In a talk, now available online, NVIDIA Chief Scientist Bill Dally discusses a significant shift in how computer performance is delivered in a post-Moore's law era. According to Dally, each new processor requires ingenuity and effort to invent and validate fresh ingredients, which is a departure from the past when engineers relied on the physics of smaller, faster chips.
Dally, who leads a team of over 300 researchers at NVIDIA, highlights the remarkable 1,000x improvement in single GPU performance on AI inference achieved over the past decade. This advancement, dubbed "Huang's Law" after NVIDIA's founder and CEO Jensen Huang, was a response to the rapid growth of large language models used in generative AI. Dally explains that the hardware industry had to keep up with this demand.
In his talk, Dally explains the factors behind the 1,000x gain. The largest contribution came from finding simpler ways to represent the numbers used in computer calculations, resulting in a sixteen-fold increase. The latest NVIDIA Hopper architecture utilizes a dynamic mix of eight- and 16-bit floating point and integer math, specifically designed for generative AI models. Dally also discusses the performance gains and energy savings achieved through advanced instructions that optimize GPU work organization.
Additionally, the NVIDIA Ampere architecture introduced structural sparsity, a technique that simplifies AI model weights without compromising accuracy. This innovation contributed to a 2x performance increase. Dally also mentions the impact of NVLink interconnects and NVIDIA networking in compounding the 1,000x gains in single GPU performance.
Despite migrating GPUs to smaller semiconductor nodes, Dally notes that this technology only accounted for a 2.5x increase in total gains over the decade. This is a significant departure from the past, where Moore's law predicted a doubling of performance every two years through shrinking chips.

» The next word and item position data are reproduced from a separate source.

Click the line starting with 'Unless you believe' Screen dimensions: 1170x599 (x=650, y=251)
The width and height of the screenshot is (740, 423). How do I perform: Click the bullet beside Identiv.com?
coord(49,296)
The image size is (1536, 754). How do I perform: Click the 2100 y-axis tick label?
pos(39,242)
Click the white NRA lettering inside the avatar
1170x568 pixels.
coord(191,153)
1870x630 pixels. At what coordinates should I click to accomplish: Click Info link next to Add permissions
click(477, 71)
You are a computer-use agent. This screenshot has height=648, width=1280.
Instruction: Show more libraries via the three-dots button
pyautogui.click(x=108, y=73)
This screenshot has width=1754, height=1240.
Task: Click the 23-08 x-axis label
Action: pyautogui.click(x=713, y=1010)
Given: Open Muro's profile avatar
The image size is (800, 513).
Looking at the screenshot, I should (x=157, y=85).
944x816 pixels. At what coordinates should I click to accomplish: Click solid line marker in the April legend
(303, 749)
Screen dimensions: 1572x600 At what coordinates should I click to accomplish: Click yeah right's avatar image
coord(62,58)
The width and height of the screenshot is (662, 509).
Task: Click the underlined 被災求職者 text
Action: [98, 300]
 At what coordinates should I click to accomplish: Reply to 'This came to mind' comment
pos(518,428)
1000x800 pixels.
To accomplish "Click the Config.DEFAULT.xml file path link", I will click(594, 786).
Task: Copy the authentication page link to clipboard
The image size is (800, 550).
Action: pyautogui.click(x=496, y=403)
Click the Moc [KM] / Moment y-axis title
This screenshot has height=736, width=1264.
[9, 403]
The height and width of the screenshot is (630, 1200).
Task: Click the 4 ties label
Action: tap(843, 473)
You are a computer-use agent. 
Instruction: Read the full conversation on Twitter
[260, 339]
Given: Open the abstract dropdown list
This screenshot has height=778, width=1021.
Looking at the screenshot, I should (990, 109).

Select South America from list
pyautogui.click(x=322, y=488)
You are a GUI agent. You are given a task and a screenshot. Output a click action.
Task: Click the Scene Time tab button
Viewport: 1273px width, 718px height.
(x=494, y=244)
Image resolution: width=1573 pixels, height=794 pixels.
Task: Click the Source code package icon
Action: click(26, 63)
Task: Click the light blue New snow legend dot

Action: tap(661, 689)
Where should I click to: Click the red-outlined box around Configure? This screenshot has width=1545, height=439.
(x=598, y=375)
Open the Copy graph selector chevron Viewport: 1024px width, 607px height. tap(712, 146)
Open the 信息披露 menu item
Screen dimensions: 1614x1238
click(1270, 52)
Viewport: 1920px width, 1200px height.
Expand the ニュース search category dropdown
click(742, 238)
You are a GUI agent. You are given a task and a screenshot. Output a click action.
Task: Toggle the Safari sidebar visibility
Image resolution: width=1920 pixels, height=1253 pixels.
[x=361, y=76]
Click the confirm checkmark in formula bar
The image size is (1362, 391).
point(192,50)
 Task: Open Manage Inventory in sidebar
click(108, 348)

However, Dally remains optimistic about the future. He believes that Huang's law will continue to drive advancements, with opportunities to simplify number representation, increase sparsity in AI models, and design better memory and communication circuits. Dally concludes by stating that it is an exciting time to be a computer engineer, as each new chip and system generation presents new opportunities for innovation.